The government’s fiscal discipline remains a key driver for the debt market. The fiscal deficit target for 2025-26 is set at 4.4% of GDP, with plans to tighten further to 4.3% in the following year. While gross market borrowing is projected at a record 17.2 lakh crore, net borrowing remains manageable at 11.54 lakh crore, offering a level of predictability for institutional investors.
Bond yields have displayed notable volatility, with the 10-year benchmark G-Sec yield recently cooling to approximately 6.67% after touching one-year highs near 6.80% in early February. Elevated yields continue to offer tactical entry points at the longer end of the curve, as real yields remain attractive amidst cooling price pressures.

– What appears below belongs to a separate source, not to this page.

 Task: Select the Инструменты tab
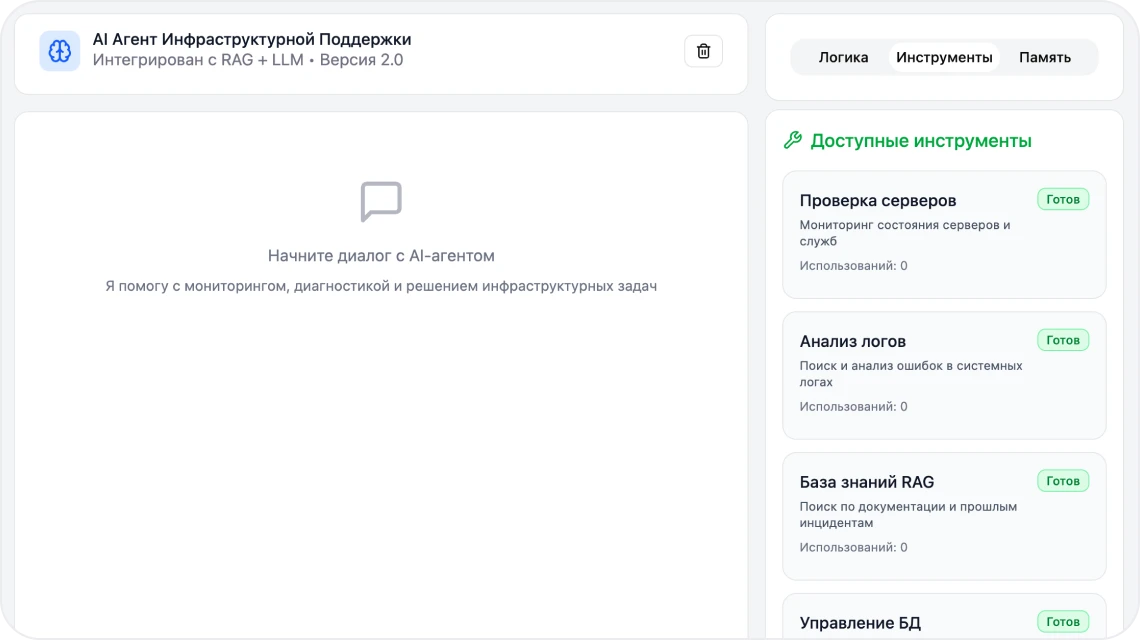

Strategic opportunities are emerging in the corporate bond sector following the government’s introduction of total return swaps and derivatives on corporate bond indices. These new instruments are designed to enhance market depth and improve credit risk management. Additionally, the limit for collateral-free loans to micro and small enterprises has been doubled to 20 lakh, supporting bottom-up credit expansion.
Investors should monitor the impact of global headwinds and potential US Treasury moves, which have recently put upward pressure on domestic yields. While the policy pause suggests the end of immediate rate cuts, the combination of fiscal consolidation and controlled inflation continues to support a constructive outlook for long-duration positions.